Find the shortest distance between the lines `(x-1)/2=(y-2)/3=(z-3)/4 and (x-2)/3=(y-4)/4=(z-5)/5`

#### Solution

The lines are

`(X-1)/2=(Y-2)/3=(Z-3)/4`................(1)
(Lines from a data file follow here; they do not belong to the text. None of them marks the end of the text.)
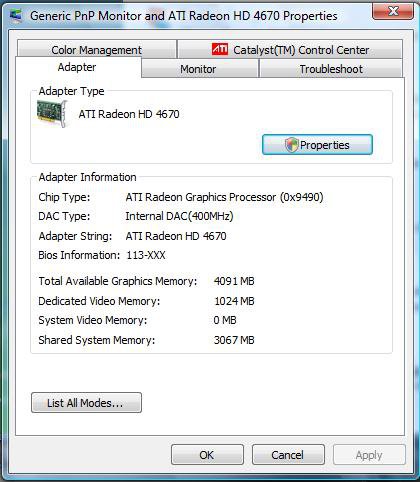Screen dimensions: 420x482
Task: Click the UAC shield icon on Properties
Action: [x=291, y=145]
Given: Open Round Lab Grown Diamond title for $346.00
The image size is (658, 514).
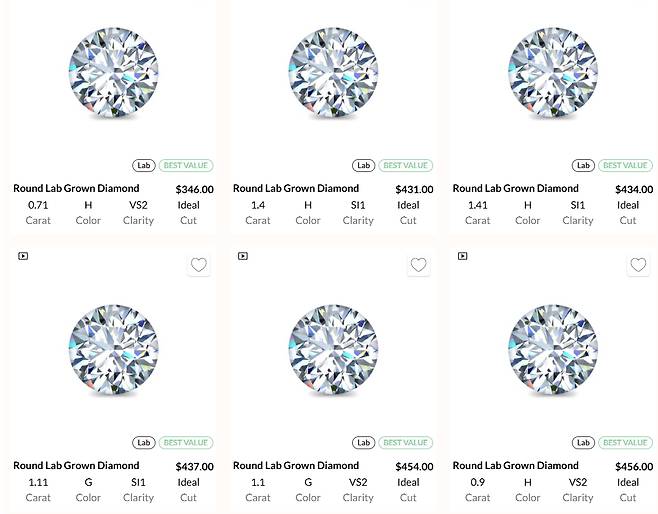Looking at the screenshot, I should click(76, 188).
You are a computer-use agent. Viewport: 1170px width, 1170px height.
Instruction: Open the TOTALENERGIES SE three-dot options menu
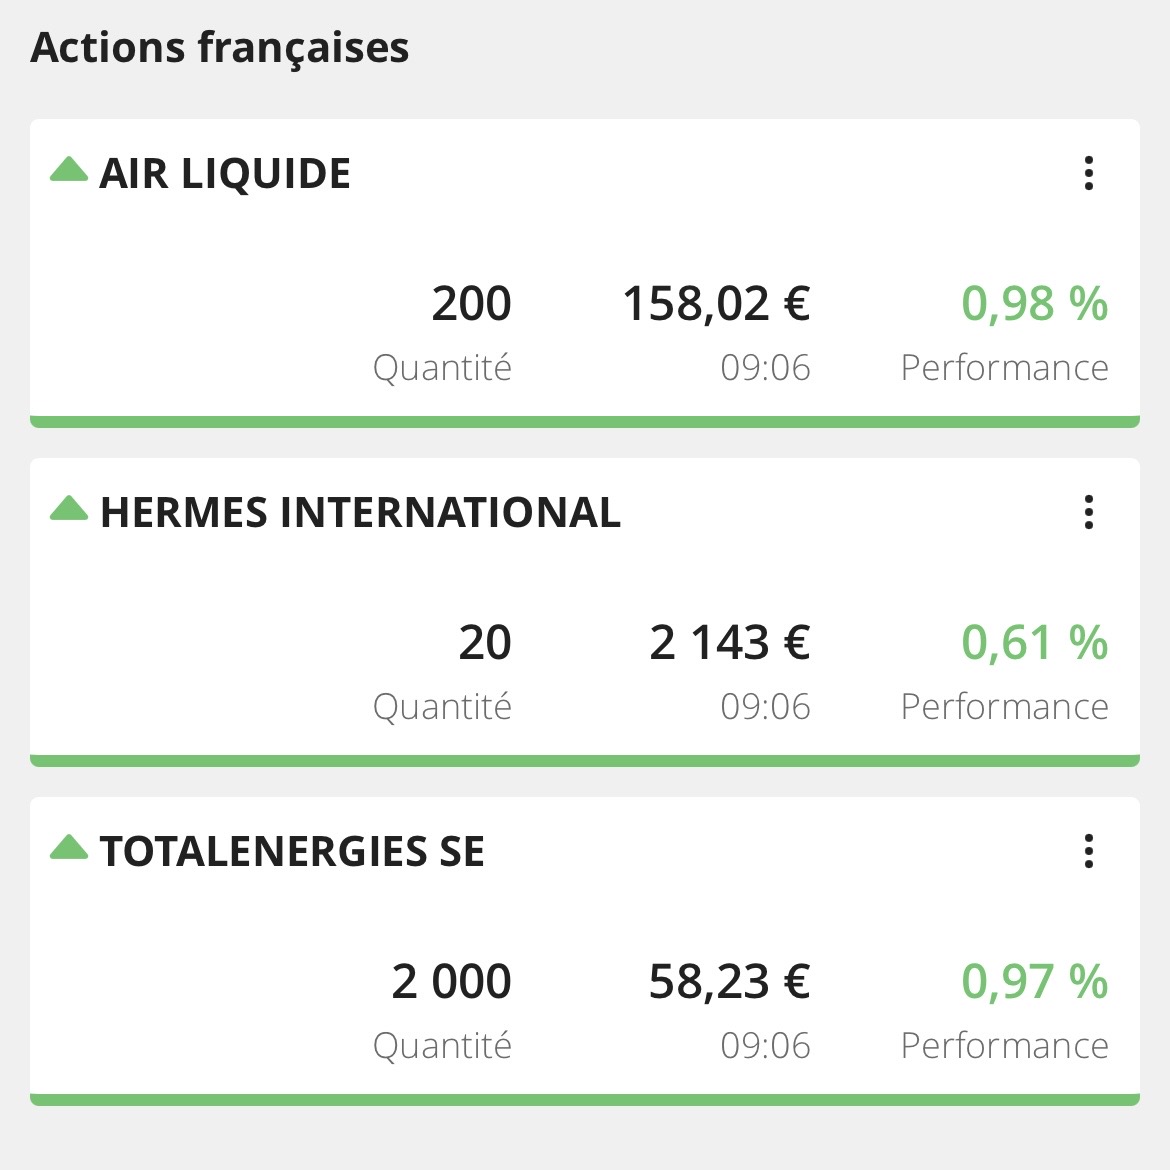pyautogui.click(x=1089, y=852)
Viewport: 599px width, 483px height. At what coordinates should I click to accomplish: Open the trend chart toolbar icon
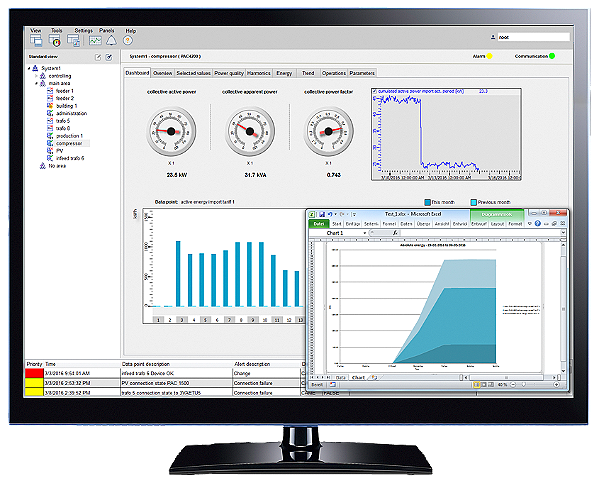(95, 40)

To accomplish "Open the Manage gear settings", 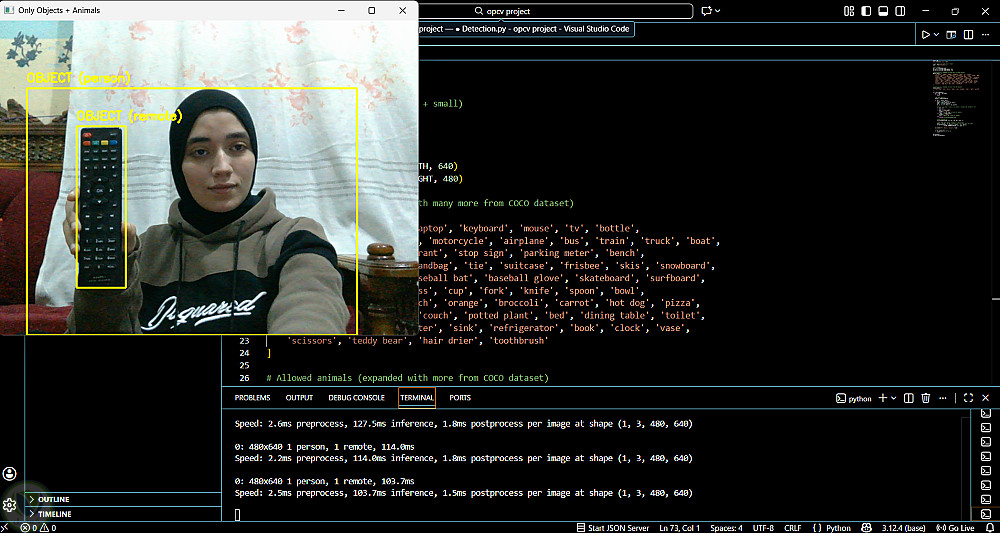I will 10,505.
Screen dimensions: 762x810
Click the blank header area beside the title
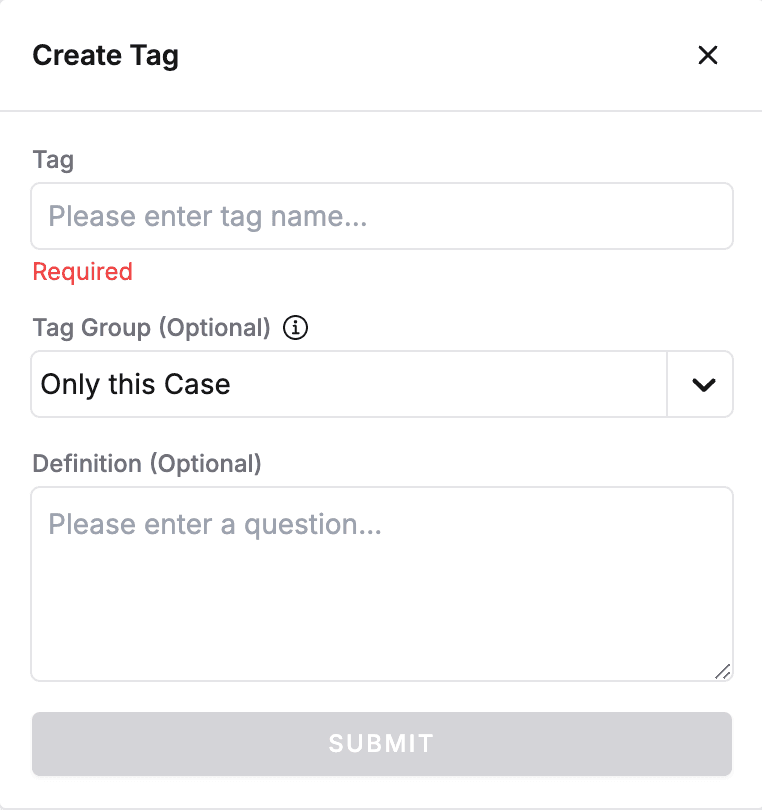[430, 55]
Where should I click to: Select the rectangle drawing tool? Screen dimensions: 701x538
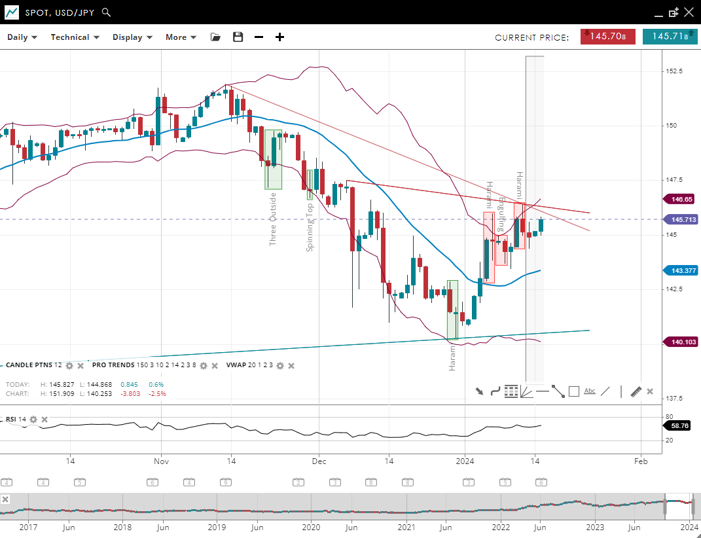pos(574,391)
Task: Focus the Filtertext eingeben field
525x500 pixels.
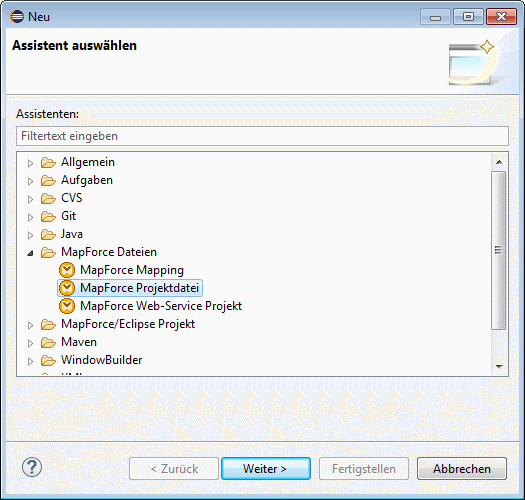Action: pyautogui.click(x=262, y=136)
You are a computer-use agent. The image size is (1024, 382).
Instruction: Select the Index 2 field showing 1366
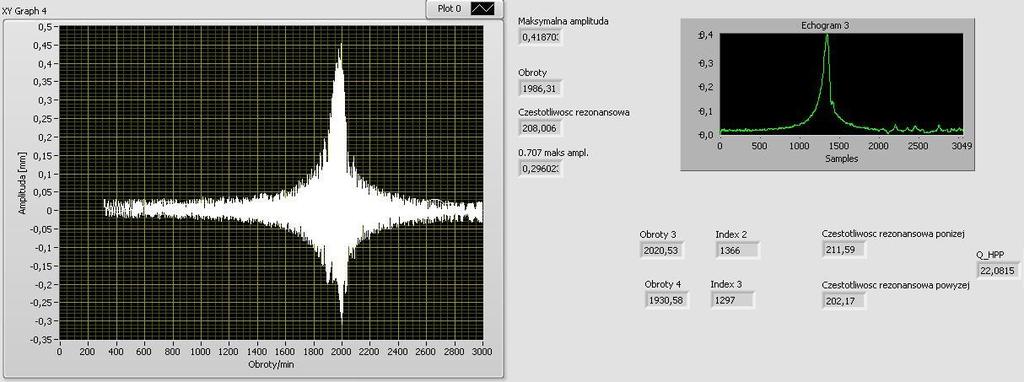coord(737,249)
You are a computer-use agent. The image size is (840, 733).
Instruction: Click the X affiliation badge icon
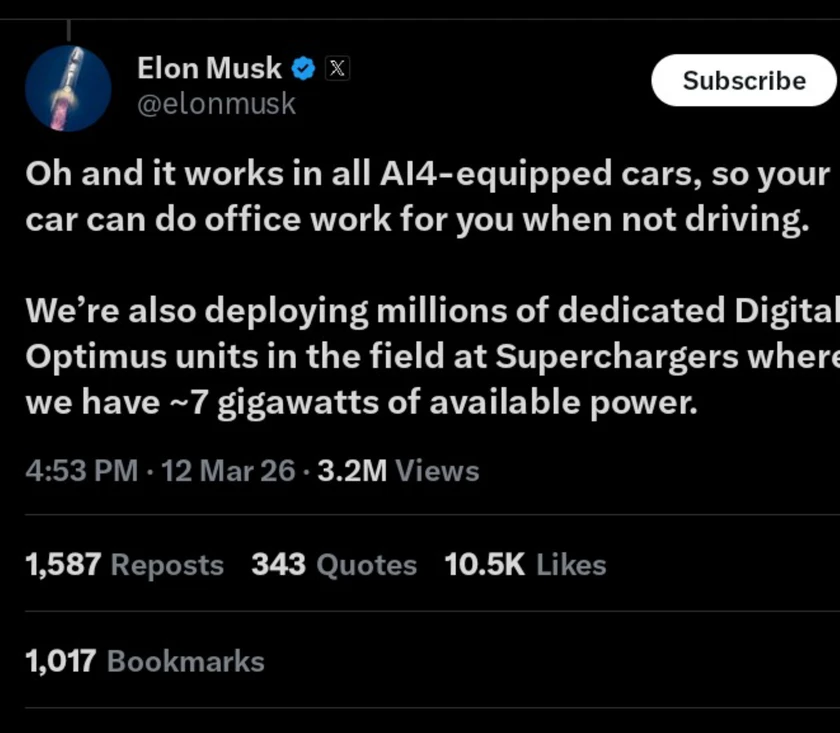tap(338, 69)
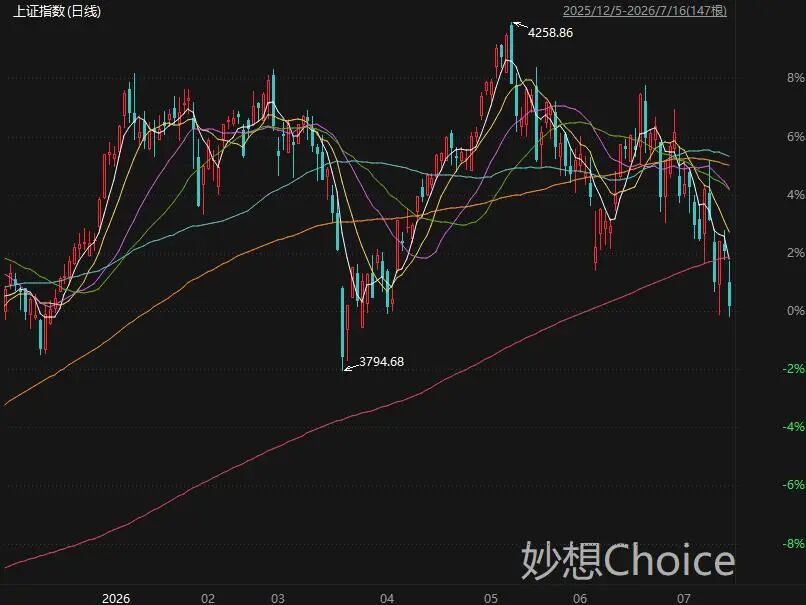Click the 4% label on the percent axis
This screenshot has height=605, width=806.
pos(795,195)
`(x-2)/3=(y-4)/4=(z-5)/5`.................(2)

Here

`x_1=1,y_1=2,z_1=3 and a_1=2,b_1=3,c_1=4`

`x_2=2,y_2=4,z_2=5 and a_2=3,b_2=4,c_2=5`

Shortest distance between the lines is

`d=|[x_2-x_1,y_2-y_1,z_2-z_1],[a_1,b_1,c_1],[a_2,b_2,c_2]|/sqrt((b_1c_2-b_2c_1)^2+(c_1a_2-c_2a_1)^2+(a_1b_2-a_2b_1)^2)`

Now `|[x_2-x_1,y_2-y_1,z_2-z_1],[a_1,b_1,c_1],[a_2,b_2,c_2]|=|[1,2,2],[2,3,4],[3,4,5]|`

`=1(15-16)-2(10-12)+2(8-9)=-1+4-2=1`

and `(b_1c_2-b_2c_1)^2+(c_1a_2-c_2a_1)^2+(a_1b_2-a_2b_1)^2=(15-16)^2+(12-10)^2+(8-9)^2`

`=1+4+1=6`

Hence, the shortest distance between the lines (i) and (ii) is=`|1/sqrt6|=1/sqrt6 units`